__WHAT THE EXERCISE ASKS__
From the first line through the line containing "Viewport: 479px width, 217px height.", transcribe the records exactly and include no other lines.

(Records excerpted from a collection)
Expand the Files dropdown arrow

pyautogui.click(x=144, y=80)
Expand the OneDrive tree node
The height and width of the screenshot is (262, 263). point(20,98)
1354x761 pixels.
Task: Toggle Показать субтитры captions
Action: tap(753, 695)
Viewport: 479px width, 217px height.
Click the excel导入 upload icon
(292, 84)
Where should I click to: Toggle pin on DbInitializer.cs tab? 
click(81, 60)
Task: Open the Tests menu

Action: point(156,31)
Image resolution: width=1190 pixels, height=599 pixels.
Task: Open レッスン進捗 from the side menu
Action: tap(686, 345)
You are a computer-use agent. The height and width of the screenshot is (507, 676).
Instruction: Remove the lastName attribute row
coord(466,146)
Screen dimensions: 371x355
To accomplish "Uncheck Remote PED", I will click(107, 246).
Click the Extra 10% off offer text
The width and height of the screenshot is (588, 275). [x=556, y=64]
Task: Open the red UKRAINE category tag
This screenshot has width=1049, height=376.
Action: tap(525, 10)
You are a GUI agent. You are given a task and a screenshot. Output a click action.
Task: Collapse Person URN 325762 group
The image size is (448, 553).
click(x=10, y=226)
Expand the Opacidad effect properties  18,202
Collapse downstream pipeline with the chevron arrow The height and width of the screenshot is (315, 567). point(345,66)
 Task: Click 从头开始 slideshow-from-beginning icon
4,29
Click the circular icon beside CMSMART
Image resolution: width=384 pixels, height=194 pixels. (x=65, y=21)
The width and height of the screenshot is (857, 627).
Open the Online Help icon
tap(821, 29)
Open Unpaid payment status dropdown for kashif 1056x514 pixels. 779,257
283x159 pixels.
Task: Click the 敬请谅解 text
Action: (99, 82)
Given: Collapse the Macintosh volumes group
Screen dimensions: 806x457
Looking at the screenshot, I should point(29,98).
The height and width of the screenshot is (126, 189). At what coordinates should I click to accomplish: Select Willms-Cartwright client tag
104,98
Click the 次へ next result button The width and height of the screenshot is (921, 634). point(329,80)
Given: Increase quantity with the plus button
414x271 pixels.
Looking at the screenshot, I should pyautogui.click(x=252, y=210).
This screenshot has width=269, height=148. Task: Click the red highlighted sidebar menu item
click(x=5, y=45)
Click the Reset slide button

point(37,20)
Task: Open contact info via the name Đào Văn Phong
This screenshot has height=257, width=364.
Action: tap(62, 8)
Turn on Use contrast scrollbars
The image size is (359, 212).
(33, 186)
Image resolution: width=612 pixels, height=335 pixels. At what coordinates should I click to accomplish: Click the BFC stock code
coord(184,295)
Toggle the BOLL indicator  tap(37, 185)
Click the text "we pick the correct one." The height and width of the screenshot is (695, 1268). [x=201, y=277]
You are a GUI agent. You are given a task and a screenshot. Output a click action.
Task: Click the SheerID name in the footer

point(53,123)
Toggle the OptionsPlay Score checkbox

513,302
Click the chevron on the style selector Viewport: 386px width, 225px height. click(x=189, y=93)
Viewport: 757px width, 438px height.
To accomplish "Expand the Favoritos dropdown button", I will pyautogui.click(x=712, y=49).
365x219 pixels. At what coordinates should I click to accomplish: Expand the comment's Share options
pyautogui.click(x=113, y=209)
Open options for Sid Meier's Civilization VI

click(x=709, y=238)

__SOLUTION FOR THIS EXERCISE__
Expand the Files dropdown arrow

pyautogui.click(x=144, y=80)
Expand the OneDrive tree node
The height and width of the screenshot is (262, 263). point(20,98)
1354x761 pixels.
Task: Toggle Показать субтитры captions
Action: tap(753, 695)
Viewport: 479px width, 217px height.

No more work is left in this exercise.